‘Isles of the West’ is an interesting book, not least because it predates a number of historical events so I was reading knowing what happened a few years later. In the summer of 1996 the author set sail from his home of Islay and sailed round the Hebridean islands for 3 months, and this book chronicles his encounters with the places and people. It is never sentimental but it is clear he really loves the islands and has a lot of time for their more colourful characters.
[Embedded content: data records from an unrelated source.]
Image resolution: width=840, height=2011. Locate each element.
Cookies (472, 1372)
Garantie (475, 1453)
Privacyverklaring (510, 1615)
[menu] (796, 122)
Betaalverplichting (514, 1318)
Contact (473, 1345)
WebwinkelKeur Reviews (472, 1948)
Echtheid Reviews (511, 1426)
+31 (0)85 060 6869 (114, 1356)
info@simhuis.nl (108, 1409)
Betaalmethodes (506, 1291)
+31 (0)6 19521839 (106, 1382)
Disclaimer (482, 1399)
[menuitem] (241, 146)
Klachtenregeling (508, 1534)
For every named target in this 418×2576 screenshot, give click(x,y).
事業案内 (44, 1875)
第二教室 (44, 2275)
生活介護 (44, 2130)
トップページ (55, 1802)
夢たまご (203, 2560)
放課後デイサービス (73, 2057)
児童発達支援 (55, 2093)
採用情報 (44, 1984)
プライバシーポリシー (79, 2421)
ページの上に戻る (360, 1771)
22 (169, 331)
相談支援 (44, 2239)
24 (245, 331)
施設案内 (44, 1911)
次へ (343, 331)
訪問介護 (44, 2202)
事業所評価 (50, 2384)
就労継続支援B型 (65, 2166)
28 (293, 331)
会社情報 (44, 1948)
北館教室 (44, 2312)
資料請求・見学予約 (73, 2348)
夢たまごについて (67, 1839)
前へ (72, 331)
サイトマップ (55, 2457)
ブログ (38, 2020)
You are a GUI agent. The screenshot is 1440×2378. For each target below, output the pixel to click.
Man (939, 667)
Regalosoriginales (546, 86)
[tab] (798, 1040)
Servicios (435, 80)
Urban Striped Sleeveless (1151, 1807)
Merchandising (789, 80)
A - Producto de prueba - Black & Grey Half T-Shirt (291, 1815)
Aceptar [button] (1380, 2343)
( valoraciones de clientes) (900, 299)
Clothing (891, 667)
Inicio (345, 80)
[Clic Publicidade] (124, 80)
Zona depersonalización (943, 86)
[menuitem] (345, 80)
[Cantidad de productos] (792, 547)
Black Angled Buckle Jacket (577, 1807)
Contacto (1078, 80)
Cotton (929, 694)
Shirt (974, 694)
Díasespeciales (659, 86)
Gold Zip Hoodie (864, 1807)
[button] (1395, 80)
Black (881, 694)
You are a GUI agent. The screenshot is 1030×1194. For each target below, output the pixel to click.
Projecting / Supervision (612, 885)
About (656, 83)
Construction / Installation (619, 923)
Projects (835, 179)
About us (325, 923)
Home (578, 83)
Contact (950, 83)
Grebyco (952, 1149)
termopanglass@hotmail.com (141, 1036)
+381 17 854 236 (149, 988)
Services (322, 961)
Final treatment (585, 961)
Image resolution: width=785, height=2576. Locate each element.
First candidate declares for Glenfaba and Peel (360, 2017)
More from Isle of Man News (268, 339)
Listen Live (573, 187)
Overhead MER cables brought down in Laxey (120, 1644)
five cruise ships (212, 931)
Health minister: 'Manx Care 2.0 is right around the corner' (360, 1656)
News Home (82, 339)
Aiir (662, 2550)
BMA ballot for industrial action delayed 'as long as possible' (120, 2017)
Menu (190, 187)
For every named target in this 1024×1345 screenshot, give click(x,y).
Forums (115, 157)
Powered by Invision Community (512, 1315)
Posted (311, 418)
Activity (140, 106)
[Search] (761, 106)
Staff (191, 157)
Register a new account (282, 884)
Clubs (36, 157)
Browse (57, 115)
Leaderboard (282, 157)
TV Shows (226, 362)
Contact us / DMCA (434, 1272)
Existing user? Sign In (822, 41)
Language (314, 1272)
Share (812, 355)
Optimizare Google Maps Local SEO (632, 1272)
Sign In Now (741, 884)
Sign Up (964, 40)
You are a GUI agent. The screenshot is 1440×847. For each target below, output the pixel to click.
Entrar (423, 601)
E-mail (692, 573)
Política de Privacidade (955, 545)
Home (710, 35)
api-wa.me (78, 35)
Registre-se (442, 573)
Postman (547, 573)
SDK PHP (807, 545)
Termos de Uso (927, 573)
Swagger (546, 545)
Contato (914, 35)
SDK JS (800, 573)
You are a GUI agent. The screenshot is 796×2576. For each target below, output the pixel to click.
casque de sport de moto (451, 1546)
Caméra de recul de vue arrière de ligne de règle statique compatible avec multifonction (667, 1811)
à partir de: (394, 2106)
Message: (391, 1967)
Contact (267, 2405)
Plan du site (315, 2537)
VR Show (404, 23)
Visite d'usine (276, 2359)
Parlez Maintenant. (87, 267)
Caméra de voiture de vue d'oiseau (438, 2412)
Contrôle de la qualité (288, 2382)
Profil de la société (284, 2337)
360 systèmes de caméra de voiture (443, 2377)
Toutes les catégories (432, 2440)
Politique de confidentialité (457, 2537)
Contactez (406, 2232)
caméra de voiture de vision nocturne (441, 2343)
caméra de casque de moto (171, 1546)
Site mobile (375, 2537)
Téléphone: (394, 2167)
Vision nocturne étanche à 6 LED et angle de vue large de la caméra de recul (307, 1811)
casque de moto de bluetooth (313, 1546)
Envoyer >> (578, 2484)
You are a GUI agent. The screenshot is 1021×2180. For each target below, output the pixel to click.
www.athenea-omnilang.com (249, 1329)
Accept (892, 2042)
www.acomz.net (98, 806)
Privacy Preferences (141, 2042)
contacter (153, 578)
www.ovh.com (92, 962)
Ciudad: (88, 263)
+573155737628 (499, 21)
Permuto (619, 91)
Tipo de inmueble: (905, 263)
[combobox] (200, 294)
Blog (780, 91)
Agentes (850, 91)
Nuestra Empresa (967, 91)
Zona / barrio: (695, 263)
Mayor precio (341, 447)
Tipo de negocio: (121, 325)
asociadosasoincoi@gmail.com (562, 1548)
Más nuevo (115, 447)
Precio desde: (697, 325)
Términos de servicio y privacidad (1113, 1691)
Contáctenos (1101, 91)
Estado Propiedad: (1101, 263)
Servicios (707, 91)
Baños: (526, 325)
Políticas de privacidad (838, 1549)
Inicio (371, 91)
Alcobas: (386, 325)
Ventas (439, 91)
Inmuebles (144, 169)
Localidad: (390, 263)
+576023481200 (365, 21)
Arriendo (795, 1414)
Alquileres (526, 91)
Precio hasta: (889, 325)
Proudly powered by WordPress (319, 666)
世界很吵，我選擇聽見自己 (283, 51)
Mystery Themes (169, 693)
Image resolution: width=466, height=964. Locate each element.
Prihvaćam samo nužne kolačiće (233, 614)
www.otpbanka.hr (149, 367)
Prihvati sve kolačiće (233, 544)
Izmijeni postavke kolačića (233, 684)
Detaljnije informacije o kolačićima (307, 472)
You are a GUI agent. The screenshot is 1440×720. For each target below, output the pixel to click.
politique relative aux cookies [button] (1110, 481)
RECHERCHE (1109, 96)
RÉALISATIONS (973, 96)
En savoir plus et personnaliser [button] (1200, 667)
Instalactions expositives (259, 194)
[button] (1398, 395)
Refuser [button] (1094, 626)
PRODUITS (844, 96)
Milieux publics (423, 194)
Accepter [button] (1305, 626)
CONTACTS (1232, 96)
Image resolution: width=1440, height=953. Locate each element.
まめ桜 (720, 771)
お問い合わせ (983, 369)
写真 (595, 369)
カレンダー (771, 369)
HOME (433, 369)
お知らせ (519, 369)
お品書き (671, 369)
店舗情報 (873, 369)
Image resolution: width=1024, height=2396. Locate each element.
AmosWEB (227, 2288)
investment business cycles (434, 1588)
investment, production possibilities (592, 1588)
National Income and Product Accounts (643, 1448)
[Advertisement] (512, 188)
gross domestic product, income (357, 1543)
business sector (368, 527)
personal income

The book is also really scathing about the conservation ‘industry’ and the impact that different conservation groups have had in their dealings with the local communities – some of the encounters with organisational representatives had me cringeing as I read.
It was also interesting as he encounters a number of the same people who were interviewed for ‘Island Voices’ (see review a few posts down), and also talks about the Eigg community buy-out (a few years ago our book group read ‘Soil and Soul’ by Alastair Mackintosh which detailed his involvement in the eventually successful buy-out). At the time of the trip the island was still up for sale and the islanders were applying for funds to undertake the buy-out, and he is clearly sceptical about the benefits of that, which was a really interesting alternative viewpoint from the very ‘pro’ ‘Soil and Soul’ account.
Since the book was published all sorts of things have changed, not least the creation of the Scottish Parliament. So this was interesting as a historical account, yes, but I think there is plenty here that stands the test of time. It was always a controversial book (particularly on account of its treatment of the conservation industry); 16 years after the trip that inspired it, it hasn’t lost its sting.